Сочувствие? Наверное, и оно присутствует, но в меру, в меру… Сочувствие, в отличие от сопереживания, процесс долговременный и немного опасный, поскольку обратная связь может в какой-то степени трансформировать психотип автора по образу и подобию поведенческого модуса героя. Всем известен хрестоматийный пример, когда Флобер, описывая симптомы отравления мадам Бовари, так увлекся, что сам чуть не умер. Аналогичных примеров отождествления история литературы знает превеликое множество.

Отстраненность? Вот уж не сказал бы, что позиция холодного наблюдателя даже в малейшей степени свойственна Киру Булычеву! Да, он не лезет в вашу душу, прохаживаясь немытыми калошами по больным мозолям, но и в свою не пускает любопытствующих. Однако кто может упрекнуть его в равнодушии к персонажам, сколь бы «малы» они ни были?

Так, может, это просто неравнодушие? Вот универсальное качество, достойное универсального творца. Неравнодушие предполагает гармоничное сочетание приятия добра и отрицания зла, одинаковую неприязнь к любым проявлениям радикализма, откуда бы он ни исходил, не принимает подлости будней, но и не впадает в фанатичный идеализм. Неравнодушие избегает аффекта и позы, но и при этом не теряет достоинства в любой ситуации.

Неравнодушное достоинство — не это ли ключ к гуслярскому циклу, да и ко всему творчеству Кира Булычева? Услышать тяжелую поступь времени доступно многим, но не всякому дано уловить ритм эпохи и не ужаснуться при этом вопиющей пошлости бытия. Воспринимая мир как данность, Булычев тем не менее сопротивляется его неизбежности, однако это противостояние не столь очевидно. Мне, скажем, понадобилось лет двадцать, чтобы знаковый характер эволюции Гусляра стал более или менее понятен. Признаться, порой брала досада, когда на месте привычных типажей вдруг проступали на краткий миг странные лики — не то демонов, не то мучеников… А ведь так хотелось вернуться к ностальгической простоте ранних рассказов. Только потом догадываешься, что простота была мнимой.

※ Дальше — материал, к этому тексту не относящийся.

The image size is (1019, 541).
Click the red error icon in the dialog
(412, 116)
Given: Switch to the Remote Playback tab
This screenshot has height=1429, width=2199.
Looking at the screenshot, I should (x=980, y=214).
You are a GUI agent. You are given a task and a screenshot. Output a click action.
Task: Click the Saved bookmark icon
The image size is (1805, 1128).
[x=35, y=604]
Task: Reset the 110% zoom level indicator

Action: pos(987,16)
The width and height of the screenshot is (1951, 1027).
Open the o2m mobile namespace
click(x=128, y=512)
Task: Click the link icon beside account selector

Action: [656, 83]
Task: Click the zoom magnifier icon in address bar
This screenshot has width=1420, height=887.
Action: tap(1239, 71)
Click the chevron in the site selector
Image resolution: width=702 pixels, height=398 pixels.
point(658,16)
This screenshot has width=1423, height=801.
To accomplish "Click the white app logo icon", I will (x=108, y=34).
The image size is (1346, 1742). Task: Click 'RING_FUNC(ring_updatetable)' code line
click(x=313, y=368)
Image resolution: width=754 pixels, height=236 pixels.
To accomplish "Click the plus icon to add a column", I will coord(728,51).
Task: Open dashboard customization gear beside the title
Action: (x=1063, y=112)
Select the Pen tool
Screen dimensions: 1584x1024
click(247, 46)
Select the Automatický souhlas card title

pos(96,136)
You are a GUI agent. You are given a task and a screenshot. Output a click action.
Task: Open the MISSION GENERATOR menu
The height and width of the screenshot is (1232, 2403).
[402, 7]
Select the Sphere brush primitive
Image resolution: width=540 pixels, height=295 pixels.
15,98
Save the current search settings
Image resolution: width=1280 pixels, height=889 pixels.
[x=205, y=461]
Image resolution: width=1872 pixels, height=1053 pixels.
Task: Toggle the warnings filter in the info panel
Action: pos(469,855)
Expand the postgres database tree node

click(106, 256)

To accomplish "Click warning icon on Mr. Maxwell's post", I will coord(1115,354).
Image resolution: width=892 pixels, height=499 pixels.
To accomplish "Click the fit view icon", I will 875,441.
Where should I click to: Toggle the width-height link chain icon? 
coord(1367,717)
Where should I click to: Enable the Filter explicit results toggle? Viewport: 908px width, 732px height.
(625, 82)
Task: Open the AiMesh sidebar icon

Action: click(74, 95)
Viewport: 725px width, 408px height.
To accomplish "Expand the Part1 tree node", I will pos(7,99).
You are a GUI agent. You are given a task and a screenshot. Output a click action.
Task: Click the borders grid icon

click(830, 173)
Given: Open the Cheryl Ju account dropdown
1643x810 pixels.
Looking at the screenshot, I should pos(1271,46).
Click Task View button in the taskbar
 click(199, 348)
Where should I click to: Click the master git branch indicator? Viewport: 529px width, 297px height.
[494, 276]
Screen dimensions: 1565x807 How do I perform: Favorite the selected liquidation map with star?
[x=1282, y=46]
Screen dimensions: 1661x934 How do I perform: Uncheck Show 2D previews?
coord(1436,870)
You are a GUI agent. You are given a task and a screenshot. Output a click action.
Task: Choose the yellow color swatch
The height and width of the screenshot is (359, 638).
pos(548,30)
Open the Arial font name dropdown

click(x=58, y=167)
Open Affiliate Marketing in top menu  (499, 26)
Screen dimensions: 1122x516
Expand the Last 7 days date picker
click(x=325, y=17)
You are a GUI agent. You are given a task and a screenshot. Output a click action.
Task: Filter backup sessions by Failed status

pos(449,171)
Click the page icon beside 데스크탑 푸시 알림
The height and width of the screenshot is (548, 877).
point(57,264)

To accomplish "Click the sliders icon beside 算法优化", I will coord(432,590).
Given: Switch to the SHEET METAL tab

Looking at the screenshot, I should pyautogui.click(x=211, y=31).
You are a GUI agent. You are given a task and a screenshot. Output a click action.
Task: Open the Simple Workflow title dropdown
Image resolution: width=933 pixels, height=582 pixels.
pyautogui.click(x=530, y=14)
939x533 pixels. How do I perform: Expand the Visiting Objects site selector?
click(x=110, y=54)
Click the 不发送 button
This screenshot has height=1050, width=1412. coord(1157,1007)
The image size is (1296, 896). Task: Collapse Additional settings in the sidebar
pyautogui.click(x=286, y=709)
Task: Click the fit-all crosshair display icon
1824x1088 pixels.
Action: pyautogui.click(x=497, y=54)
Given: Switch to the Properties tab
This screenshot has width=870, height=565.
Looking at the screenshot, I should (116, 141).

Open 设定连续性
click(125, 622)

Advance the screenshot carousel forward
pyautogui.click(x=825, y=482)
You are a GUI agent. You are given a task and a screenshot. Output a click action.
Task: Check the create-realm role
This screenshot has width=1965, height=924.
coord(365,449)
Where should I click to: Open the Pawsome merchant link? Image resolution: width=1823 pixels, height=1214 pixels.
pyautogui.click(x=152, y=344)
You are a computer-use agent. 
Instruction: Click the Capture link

Если попытаться в целом охарактеризовать труды и дни Кира Булычева, то, избегая категорических суждений, одно можно сказать точно — его творчество по природе своей не деструктивно. Он всегда готов заглянуть за горизонт, но при этом остается верен Традиции. Пафос отрицания чужд ему, но черное он всегда называет черным и в сделки с лукавым даже по мелочи не вступает.

При этом вряд ли кто посмеет упрекнуть Булычева в догматизме. Вместе с нами он прошел сквозь горнило великих переломов, перетрясок, перестроек, вместе с нами он заблуждался и прозревал. Может быть, именно поэтому он, никогда не становясь в позу Учителя, тем не менее стал кумиром миллионов читателей от мала до велика.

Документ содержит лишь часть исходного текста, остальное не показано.